Oprofile on zLinux - how to setup and use

(updated 1/8/2014)

Oprofile is a system wide profiler which is available in all major distributions for Linux on System z. Here is the setup and use for RHEL 6 and SLES 11.

The following example is for RHEL 6.5 (kernel 2.6.32-431.1.2.el6.s390x). For other kernel levels you need to adapt the package numbers. But basically it should work the same. The Red Hat description is here.

First step: install the required packages:
  • oprofile-0.9.7-1.el6.s390x
  • oprofile-jit-0.9.7-1.s390x (only needed for profiling Java code)
  • oprofile-gui-0.9.7-1.el6.s390x (only needed if you want the GUI)
  • kernel-debuginfo-2.6.32-431.1.2.el6.s390x.rpm
  • kernel-debuginfo-common-s390x-2.6.32-431.1.2.el6.s390x.rpm
Note that the kernel-debuginfo packages are only available on RHN. See this howto get it. You need to log into your Red Hat Customer portal for the full information. Also install from RHN any other debuginfo package of a distribution package you want to analyze. 

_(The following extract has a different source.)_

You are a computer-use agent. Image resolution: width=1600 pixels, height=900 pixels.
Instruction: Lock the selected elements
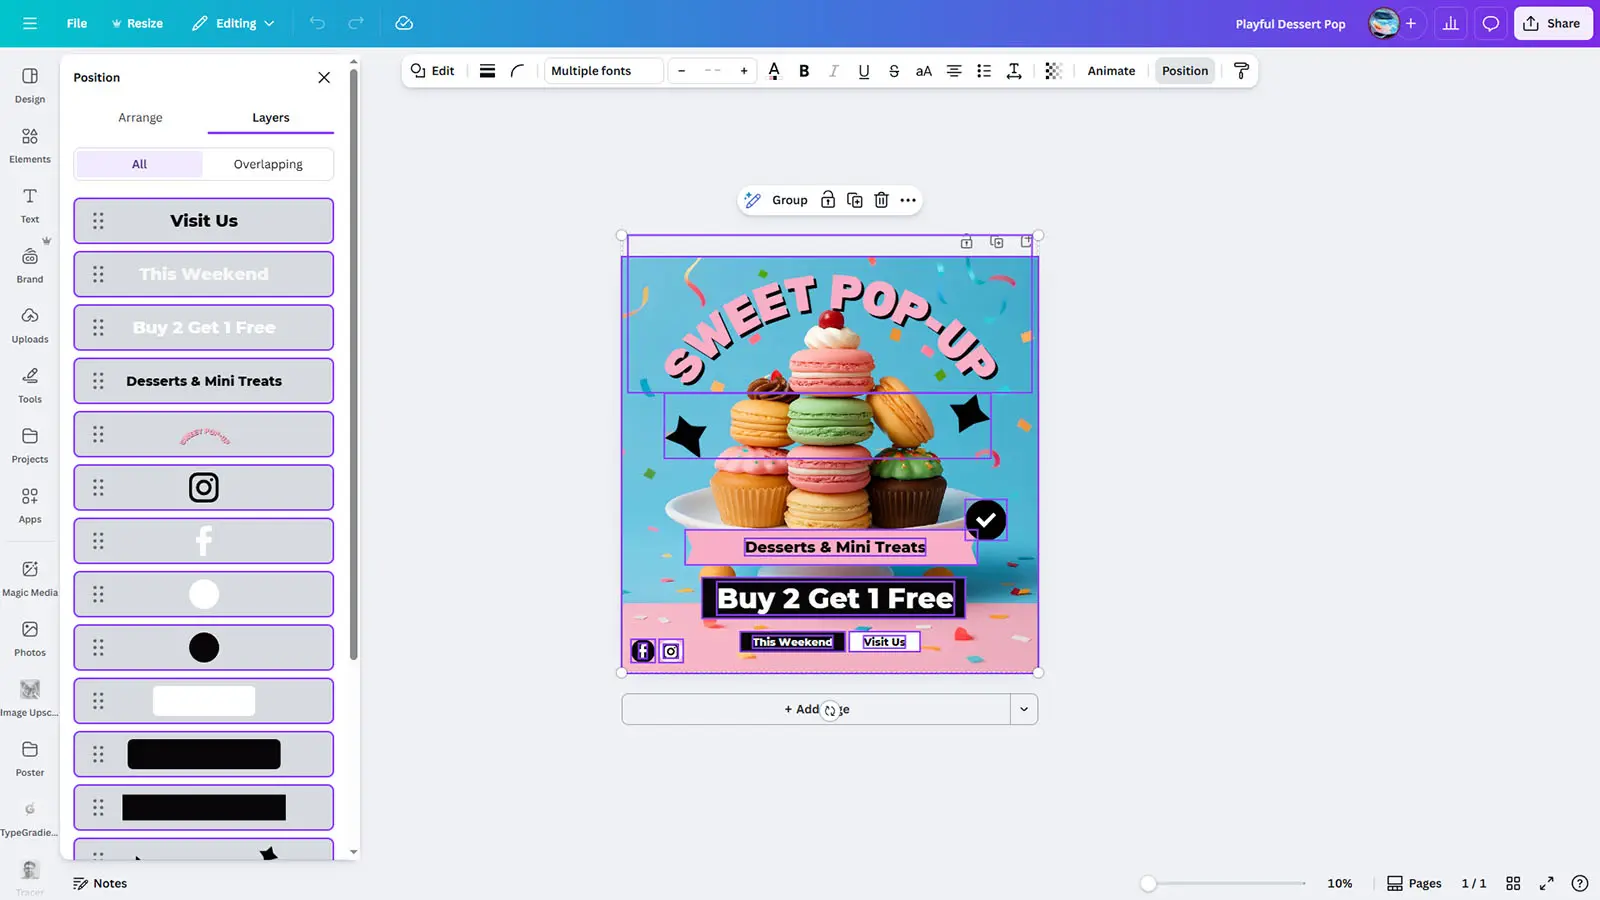(x=828, y=200)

Second step: configure oprofile
opcontrol --setup --vmlinux=/usr/lib/debug/lib/modules/`uname -r`/vmlinux

Third step: measure workload
opcontrol --start
run your workload
opcontrol --stop
opcontrol --dump 

Last step: call opreport or opannotate with the options you want. For understanding options use the respective man pages. One commonly used option is:
opreport --symbols
Don't be surprised by an entry with symbol name vtime_stop_cpu. That's cpu  idle in RHEL 6.

For SLES 11 SP3 the setup is similar. SUSE has a good description on how to use in their Systems Analysis and Tuning Guide.

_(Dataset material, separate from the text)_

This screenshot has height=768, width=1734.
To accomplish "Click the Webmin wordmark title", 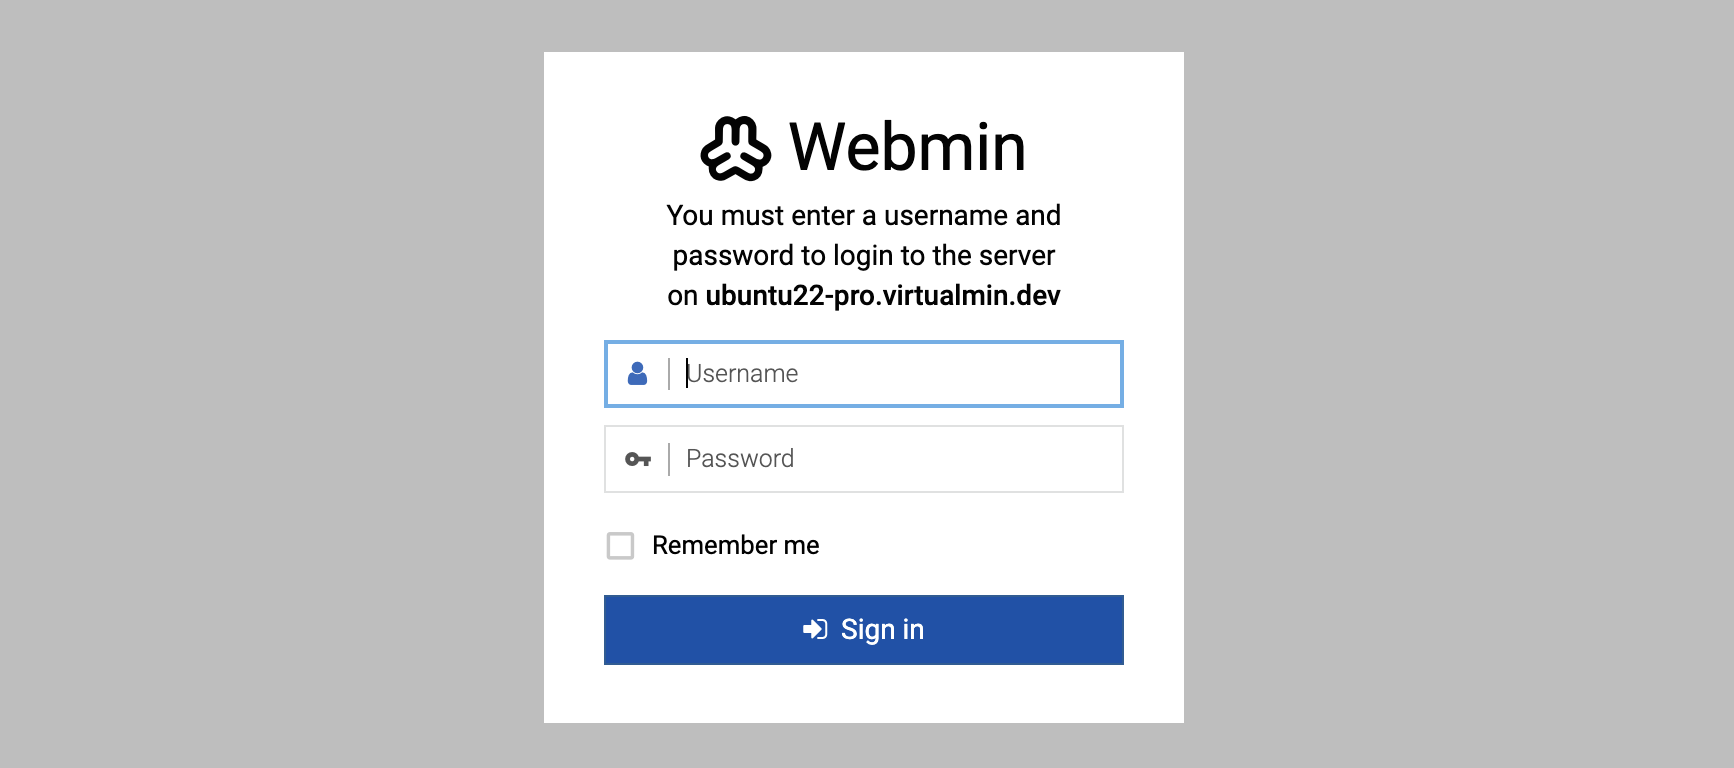I will (x=908, y=147).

So in the first step you need to install oprofile-0.9.8-0.13.31.s390x.rpm from the SDK. Optionally  the kernel debuginfo package e.g. kernel-default-debuginfo-3.0.76-0.11.1.s390x.rpm as well as all the debuginfo versions of distribution packages you want to profile.

The vmlinux file for SLES is gzipped in /boot. If you have enough space there you can just gunzip it in place otherwise put it in /tmp as the SUSE guide suggests. Then in the second step you set up oprofile by
opcontrol --setup --vmlinux=/boot/vmlinux-`uname -r` 

Step 3 & 4 for SLES 11 are the same as above. 

If you want to analyze data on another system use oparchive. It will generate a directory with all required data that you can compress and take off the system. So e.g.
oparchive -p <path to Linux modules> -o /tmp/myoutputdir

You can also include Java and JITed code into the profiling by adding
-agentlib:jvmti_oprofile 
to your Java options. For SLES11 you need to add /usr/lib64/oprofile to your LD_LIBRARY_PATH. This especially valuable if you don't know yet where to search for a problem. If you have identified Java code as the problem then a specialized profiler is probably the better choice.